İstanbul'da saat 19.44'te hissedilen ve kısa süreli tedirginliğe yol açan Karadeniz merkezli 3,7 büyüklüğündeki sarsıntı, vatandaşların "Büyük bir depremin habercisi mi?" sorusunu akıllara getirdi. Konuyla ilgili değerlendirmelerde bulunan Deprem Bilimci Prof. Dr. Şener Üşümezsoy, Karadeniz'deki bu hareketliliğin büyük bir tehlike yaratmadığını belirterek İstanbulluları rahatlattı.
Prof. Dr. Üşümezsoy, depremin konumunu coğrafi olarak netleştirdi. Sarsıntının Istranca Dağları'nın kuzey kesiminde, Sredna Gora çukur hattının Karadeniz'e uzanan bölümünde meydana geldiğini ifade etti. Daha önce Zonguldak açıklarında sıkışma fayları olarak bilinen ters fayların gözlemlendiğini hatırlatan Üşümezsoy, bu son depremin ise farklı bir yapıya sahip olduğunu ve bölgenin tektonik açıdan büyük deprem üretecek kadar aktif olmadığını vurguladı. Uzmana göre bu büyüklükteki bir deprem, endişe edilecek bir durum teşkil etmiyor.

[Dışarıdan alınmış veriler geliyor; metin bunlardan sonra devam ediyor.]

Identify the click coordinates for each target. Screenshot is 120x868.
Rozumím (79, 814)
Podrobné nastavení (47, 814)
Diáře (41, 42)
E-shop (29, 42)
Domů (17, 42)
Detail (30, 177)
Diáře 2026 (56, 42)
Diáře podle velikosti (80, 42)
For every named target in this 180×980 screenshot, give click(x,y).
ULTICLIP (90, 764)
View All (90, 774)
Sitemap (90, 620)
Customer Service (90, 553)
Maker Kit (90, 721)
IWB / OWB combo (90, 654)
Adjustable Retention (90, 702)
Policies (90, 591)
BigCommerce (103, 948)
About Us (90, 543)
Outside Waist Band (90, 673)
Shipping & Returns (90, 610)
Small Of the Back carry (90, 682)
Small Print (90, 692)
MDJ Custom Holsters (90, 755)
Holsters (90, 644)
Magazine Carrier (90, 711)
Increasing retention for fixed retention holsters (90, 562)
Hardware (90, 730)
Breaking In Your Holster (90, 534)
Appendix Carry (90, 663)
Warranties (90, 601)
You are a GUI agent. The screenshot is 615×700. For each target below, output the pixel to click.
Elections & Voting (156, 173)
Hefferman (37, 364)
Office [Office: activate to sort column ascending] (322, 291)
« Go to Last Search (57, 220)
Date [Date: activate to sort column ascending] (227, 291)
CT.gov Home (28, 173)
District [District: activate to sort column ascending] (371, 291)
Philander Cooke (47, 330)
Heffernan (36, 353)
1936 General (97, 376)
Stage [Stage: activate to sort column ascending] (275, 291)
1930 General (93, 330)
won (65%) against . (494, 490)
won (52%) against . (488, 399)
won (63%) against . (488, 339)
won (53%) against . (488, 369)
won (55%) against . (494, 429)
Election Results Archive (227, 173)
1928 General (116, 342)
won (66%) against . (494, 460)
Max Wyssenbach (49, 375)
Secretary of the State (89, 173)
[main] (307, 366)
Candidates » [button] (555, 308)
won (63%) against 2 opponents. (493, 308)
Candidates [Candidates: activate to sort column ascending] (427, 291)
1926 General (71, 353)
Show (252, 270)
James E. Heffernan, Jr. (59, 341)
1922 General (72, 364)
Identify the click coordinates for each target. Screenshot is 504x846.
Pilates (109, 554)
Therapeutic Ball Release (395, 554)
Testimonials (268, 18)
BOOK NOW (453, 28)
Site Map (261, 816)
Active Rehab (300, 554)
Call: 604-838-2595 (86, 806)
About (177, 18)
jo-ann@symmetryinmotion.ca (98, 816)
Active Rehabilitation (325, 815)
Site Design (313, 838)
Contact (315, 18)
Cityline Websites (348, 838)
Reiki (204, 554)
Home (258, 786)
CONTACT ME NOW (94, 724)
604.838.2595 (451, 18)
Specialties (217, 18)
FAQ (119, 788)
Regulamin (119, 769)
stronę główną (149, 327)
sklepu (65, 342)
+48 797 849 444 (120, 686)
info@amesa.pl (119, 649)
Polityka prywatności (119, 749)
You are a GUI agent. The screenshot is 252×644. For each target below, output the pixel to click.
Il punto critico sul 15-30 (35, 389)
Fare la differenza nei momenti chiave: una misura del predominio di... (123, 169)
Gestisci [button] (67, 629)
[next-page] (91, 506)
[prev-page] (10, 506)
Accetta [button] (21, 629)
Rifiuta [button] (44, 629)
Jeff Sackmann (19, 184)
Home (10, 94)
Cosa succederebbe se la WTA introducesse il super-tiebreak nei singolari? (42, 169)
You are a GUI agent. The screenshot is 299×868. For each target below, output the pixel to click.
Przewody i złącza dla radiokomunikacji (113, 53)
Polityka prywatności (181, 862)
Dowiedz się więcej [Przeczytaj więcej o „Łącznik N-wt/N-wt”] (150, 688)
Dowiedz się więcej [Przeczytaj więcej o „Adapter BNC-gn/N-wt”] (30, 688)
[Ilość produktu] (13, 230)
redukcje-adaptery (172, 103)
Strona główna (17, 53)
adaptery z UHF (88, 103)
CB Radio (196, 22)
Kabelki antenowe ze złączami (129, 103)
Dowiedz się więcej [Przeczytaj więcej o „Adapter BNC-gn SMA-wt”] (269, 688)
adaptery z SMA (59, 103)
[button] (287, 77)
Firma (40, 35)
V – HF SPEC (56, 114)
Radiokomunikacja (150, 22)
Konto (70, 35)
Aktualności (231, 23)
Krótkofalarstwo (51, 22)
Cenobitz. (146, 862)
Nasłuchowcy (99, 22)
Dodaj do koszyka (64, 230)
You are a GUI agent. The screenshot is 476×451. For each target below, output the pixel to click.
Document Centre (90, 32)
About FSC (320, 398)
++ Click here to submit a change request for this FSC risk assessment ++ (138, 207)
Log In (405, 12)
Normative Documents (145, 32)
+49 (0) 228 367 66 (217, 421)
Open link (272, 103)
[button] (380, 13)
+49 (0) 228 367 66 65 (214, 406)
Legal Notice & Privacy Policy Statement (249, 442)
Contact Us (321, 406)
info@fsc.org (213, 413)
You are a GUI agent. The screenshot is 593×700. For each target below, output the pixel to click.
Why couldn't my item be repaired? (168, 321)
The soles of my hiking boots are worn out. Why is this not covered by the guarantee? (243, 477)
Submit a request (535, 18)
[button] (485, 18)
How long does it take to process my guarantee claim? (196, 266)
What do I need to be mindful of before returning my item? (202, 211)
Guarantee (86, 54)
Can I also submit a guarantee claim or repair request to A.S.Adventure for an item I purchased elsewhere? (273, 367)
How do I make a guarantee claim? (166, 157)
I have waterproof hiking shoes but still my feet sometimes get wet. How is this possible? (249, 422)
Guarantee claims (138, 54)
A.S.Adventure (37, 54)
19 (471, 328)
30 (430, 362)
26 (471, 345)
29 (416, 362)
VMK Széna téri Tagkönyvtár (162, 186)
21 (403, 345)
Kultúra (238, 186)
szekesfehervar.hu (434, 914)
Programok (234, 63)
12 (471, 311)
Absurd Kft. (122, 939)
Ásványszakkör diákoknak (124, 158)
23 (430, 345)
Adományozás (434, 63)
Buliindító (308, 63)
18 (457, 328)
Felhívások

Karadeniz'in genel tektoniğine de değinen Üşümezsoy, bölgenin bir açılma döneminden geçerek yatakların oluştuğu eski bir tektonik dönemin izlerini taşıdığını, ancak günümüzde aktivitesinin yavaşladığını söyledi. Karadeniz kıyılarında zaman zaman ters fay niteliğinde sıkışma depremleri olsa da, Karadeniz'i "rahat bir bölge" olarak tanımladı.
Asıl Risk Ege'de: Manisa'dan Denizli'ye Uzanan Hat Uyarısı
Karadeniz'deki durumu değerlendiren Prof. Dr. Üşümezsoy, Türkiye'deki asıl aktif ve riskli bölgenin Ege olduğunu işaret etti. Özellikle Manisa'dan başlayarak Alaşehir, Buldan üzerinden Denizli'ye kadar uzanan hattın aktif tektonik hareketliliğin yoğun olduğu alanlar olduğunun altını çizdi. Üşümezsoy, tarihsel kayıtlara da atıfta bulunarak, milattan sonra 17 yılında bu bölgedeki depremselliğin Yohanna İncili'nde dahi geçtiğini ve önemli yapıların yıkıldığını belirtti.
Simav bölgesi için ise daha iyimser bir tablo çizen Üşümezsoy, buradaki fay hatlarının farklı karakterde olduğunu ve özellikle sıcak su kaynaklarının tetiklediği, Akhisar benzeri deprem fırtınalarının yaşandığını, bu durumun Simav Dağı'nın büyük deprem üretebilecek asıl fay hattı üzerindeki baskıyı bir miktar azalttığını düşündürdüğünü kaydetti.